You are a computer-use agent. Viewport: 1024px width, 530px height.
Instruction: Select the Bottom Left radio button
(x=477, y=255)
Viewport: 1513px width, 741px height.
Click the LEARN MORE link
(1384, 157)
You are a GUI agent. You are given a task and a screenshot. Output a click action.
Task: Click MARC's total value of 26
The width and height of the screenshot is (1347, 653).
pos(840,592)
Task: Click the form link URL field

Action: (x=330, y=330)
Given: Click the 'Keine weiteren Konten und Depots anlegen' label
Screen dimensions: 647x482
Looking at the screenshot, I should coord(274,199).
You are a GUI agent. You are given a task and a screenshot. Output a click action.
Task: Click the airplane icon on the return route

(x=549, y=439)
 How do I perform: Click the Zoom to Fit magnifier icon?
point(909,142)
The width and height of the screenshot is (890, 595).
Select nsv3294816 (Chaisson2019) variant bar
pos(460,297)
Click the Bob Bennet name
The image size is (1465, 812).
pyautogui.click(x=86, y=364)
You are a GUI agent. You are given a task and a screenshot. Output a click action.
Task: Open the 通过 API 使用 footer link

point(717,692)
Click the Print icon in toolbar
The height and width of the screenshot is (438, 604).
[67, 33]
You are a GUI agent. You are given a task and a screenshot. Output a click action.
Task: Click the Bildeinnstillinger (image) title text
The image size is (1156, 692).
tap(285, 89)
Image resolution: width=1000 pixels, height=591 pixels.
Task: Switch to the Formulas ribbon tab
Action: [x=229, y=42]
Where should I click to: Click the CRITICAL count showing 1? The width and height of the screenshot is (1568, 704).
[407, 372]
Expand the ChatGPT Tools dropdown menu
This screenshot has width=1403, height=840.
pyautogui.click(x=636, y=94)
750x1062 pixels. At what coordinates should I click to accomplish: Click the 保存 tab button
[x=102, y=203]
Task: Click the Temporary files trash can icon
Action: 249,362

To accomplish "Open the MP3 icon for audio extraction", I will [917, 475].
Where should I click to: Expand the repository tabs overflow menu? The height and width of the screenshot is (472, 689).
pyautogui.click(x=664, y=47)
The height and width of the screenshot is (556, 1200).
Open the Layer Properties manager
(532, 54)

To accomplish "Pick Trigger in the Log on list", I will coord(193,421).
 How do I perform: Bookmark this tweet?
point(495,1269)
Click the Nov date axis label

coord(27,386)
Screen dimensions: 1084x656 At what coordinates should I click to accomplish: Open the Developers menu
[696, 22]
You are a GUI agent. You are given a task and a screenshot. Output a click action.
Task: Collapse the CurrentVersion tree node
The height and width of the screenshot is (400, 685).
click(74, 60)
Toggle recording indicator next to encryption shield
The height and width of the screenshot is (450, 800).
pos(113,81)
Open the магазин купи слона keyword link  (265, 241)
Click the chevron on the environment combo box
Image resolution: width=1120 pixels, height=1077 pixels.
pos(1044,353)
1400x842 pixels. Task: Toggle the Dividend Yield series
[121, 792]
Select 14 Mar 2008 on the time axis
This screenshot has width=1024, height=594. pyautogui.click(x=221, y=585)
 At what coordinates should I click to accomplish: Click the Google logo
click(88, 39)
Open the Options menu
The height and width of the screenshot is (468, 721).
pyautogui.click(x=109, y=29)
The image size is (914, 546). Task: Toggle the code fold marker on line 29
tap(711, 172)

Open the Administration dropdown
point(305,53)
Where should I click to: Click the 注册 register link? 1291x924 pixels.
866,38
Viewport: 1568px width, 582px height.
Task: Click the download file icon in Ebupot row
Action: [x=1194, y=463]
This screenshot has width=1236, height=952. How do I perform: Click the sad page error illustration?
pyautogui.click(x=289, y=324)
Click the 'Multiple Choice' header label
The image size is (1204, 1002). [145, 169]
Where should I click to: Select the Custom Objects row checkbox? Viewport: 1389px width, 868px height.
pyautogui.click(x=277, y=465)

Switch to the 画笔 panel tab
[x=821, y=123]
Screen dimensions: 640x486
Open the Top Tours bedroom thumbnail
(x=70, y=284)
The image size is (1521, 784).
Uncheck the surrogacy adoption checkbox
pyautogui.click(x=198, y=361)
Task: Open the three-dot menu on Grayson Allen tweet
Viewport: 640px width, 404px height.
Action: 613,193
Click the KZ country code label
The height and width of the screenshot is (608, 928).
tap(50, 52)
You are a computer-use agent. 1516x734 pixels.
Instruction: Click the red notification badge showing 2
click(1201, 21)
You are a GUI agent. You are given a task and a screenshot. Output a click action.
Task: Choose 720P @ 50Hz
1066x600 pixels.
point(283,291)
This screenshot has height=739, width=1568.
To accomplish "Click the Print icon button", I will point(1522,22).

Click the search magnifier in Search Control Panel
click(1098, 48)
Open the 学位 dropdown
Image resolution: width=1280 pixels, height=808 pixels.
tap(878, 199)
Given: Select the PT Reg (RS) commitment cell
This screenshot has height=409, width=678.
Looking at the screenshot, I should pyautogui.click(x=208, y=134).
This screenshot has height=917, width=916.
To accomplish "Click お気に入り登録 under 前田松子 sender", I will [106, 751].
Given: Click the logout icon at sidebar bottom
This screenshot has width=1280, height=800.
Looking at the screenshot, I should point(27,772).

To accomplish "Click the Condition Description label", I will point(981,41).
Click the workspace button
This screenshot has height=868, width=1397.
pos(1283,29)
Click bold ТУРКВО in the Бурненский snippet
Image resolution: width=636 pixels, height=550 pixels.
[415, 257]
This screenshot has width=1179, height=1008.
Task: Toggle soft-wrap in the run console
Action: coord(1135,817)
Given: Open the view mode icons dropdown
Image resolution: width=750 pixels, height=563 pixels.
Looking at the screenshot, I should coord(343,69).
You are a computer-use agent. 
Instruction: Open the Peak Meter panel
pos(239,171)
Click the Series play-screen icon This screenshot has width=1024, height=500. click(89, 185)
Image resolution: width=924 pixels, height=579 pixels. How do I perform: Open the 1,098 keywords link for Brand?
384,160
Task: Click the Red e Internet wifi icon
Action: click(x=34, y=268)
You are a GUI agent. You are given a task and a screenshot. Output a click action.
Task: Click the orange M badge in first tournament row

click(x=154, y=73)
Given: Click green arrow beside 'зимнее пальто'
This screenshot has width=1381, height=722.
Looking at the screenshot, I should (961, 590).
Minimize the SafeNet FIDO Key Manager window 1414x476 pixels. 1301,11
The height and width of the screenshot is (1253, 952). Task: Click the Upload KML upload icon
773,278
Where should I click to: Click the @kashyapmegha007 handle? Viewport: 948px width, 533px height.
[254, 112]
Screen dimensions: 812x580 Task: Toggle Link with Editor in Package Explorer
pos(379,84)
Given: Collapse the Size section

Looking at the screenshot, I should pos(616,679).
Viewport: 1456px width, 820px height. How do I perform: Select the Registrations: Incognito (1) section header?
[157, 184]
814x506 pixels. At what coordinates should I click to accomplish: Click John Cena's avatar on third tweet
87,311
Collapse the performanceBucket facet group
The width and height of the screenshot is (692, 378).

::::::

» **What you will do**
The material is to be output in full, exactly as it stands.

» **Exercise answer**
You are a computer-use agent. Viewport: 1024px width, 530px height.
Instruction: Select the Bottom Left radio button
(x=477, y=255)
Viewport: 1513px width, 741px height.
Click the LEARN MORE link
(1384, 157)
You are a GUI agent. You are given a task and a screenshot. Output a click action.
Task: Click MARC's total value of 26
The width and height of the screenshot is (1347, 653).
pos(840,592)
Task: Click the form link URL field

Action: (x=330, y=330)
Given: Click the 'Keine weiteren Konten und Depots anlegen' label
Screen dimensions: 647x482
Looking at the screenshot, I should coord(274,199).
You are a GUI agent. You are given a task and a screenshot. Output a click action.
Task: Click the airplane icon on the return route

(x=549, y=439)
 How do I perform: Click the Zoom to Fit magnifier icon?
point(909,142)
The width and height of the screenshot is (890, 595).
Select nsv3294816 (Chaisson2019) variant bar
pos(460,297)
Click the Bob Bennet name
The image size is (1465, 812).
pyautogui.click(x=86, y=364)
You are a GUI agent. You are given a task and a screenshot. Output a click action.
Task: Open the 通过 API 使用 footer link

point(717,692)
Click the Print icon in toolbar
The height and width of the screenshot is (438, 604).
[67, 33]
You are a GUI agent. You are given a task and a screenshot. Output a click action.
Task: Click the Bildeinnstillinger (image) title text
The image size is (1156, 692).
tap(285, 89)
Image resolution: width=1000 pixels, height=591 pixels.
Task: Switch to the Formulas ribbon tab
Action: [x=229, y=42]
Where should I click to: Click the CRITICAL count showing 1? The width and height of the screenshot is (1568, 704).
[407, 372]
Expand the ChatGPT Tools dropdown menu
This screenshot has width=1403, height=840.
pyautogui.click(x=636, y=94)
750x1062 pixels. At what coordinates should I click to accomplish: Click the 保存 tab button
[x=102, y=203]
Task: Click the Temporary files trash can icon
Action: 249,362

To accomplish "Open the MP3 icon for audio extraction", I will [917, 475].
Where should I click to: Expand the repository tabs overflow menu? The height and width of the screenshot is (472, 689).
pyautogui.click(x=664, y=47)
The height and width of the screenshot is (556, 1200).
Open the Layer Properties manager
(532, 54)

To accomplish "Pick Trigger in the Log on list", I will coord(193,421).
 How do I perform: Bookmark this tweet?
point(495,1269)
Click the Nov date axis label

coord(27,386)
Screen dimensions: 1084x656 At what coordinates should I click to accomplish: Open the Developers menu
[696, 22]
You are a GUI agent. You are given a task and a screenshot. Output a click action.
Task: Collapse the CurrentVersion tree node
The height and width of the screenshot is (400, 685).
click(74, 60)
Toggle recording indicator next to encryption shield
The height and width of the screenshot is (450, 800).
pos(113,81)
Open the магазин купи слона keyword link  (265, 241)
Click the chevron on the environment combo box
Image resolution: width=1120 pixels, height=1077 pixels.
pos(1044,353)
1400x842 pixels. Task: Toggle the Dividend Yield series
[121, 792]
Select 14 Mar 2008 on the time axis
This screenshot has width=1024, height=594. pyautogui.click(x=221, y=585)
 At what coordinates should I click to accomplish: Click the Google logo
click(88, 39)
Open the Options menu
The height and width of the screenshot is (468, 721).
pyautogui.click(x=109, y=29)
The image size is (914, 546). Task: Toggle the code fold marker on line 29
tap(711, 172)

Open the Administration dropdown
point(305,53)
Where should I click to: Click the 注册 register link? 1291x924 pixels.
866,38
Viewport: 1568px width, 582px height.
Task: Click the download file icon in Ebupot row
Action: [x=1194, y=463]
This screenshot has width=1236, height=952. How do I perform: Click the sad page error illustration?
pyautogui.click(x=289, y=324)
Click the 'Multiple Choice' header label
The image size is (1204, 1002). [145, 169]
Where should I click to: Select the Custom Objects row checkbox? Viewport: 1389px width, 868px height.
pyautogui.click(x=277, y=465)

Switch to the 画笔 panel tab
[x=821, y=123]
Screen dimensions: 640x486
Open the Top Tours bedroom thumbnail
(x=70, y=284)
The image size is (1521, 784).
Uncheck the surrogacy adoption checkbox
pyautogui.click(x=198, y=361)
Task: Open the three-dot menu on Grayson Allen tweet
Viewport: 640px width, 404px height.
Action: 613,193
Click the KZ country code label
The height and width of the screenshot is (608, 928).
tap(50, 52)
You are a computer-use agent. 1516x734 pixels.
Instruction: Click the red notification badge showing 2
click(1201, 21)
You are a GUI agent. You are given a task and a screenshot. Output a click action.
Task: Choose 720P @ 50Hz
1066x600 pixels.
point(283,291)
This screenshot has height=739, width=1568.
To accomplish "Click the Print icon button", I will point(1522,22).

Click the search magnifier in Search Control Panel
click(1098, 48)
Open the 学位 dropdown
Image resolution: width=1280 pixels, height=808 pixels.
tap(878, 199)
Given: Select the PT Reg (RS) commitment cell
This screenshot has height=409, width=678.
Looking at the screenshot, I should pyautogui.click(x=208, y=134).
This screenshot has height=917, width=916.
To accomplish "Click お気に入り登録 under 前田松子 sender", I will [106, 751].
Given: Click the logout icon at sidebar bottom
This screenshot has width=1280, height=800.
Looking at the screenshot, I should point(27,772).

To accomplish "Click the Condition Description label", I will point(981,41).
Click the workspace button
This screenshot has height=868, width=1397.
pos(1283,29)
Click bold ТУРКВО in the Бурненский snippet
Image resolution: width=636 pixels, height=550 pixels.
[415, 257]
This screenshot has width=1179, height=1008.
Task: Toggle soft-wrap in the run console
Action: coord(1135,817)
Given: Open the view mode icons dropdown
Image resolution: width=750 pixels, height=563 pixels.
Looking at the screenshot, I should coord(343,69).
You are a computer-use agent. 
Instruction: Open the Peak Meter panel
pos(239,171)
Click the Series play-screen icon This screenshot has width=1024, height=500. click(89, 185)
Image resolution: width=924 pixels, height=579 pixels. How do I perform: Open the 1,098 keywords link for Brand?
384,160
Task: Click the Red e Internet wifi icon
Action: click(x=34, y=268)
You are a GUI agent. You are given a task and a screenshot. Output a click action.
Task: Click the orange M badge in first tournament row

click(x=154, y=73)
Given: Click green arrow beside 'зимнее пальто'
This screenshot has width=1381, height=722.
Looking at the screenshot, I should (961, 590).
Minimize the SafeNet FIDO Key Manager window 1414x476 pixels. 1301,11
The height and width of the screenshot is (1253, 952). Task: Click the Upload KML upload icon
773,278
Where should I click to: Click the @kashyapmegha007 handle? Viewport: 948px width, 533px height.
[254, 112]
Screen dimensions: 812x580 Task: Toggle Link with Editor in Package Explorer
pos(379,84)
Given: Collapse the Size section

Looking at the screenshot, I should pos(616,679).
Viewport: 1456px width, 820px height. How do I perform: Select the Registrations: Incognito (1) section header?
[157, 184]
814x506 pixels. At what coordinates should I click to accomplish: Click John Cena's avatar on third tweet
87,311
Collapse the performanceBucket facet group
The width and height of the screenshot is (692, 378).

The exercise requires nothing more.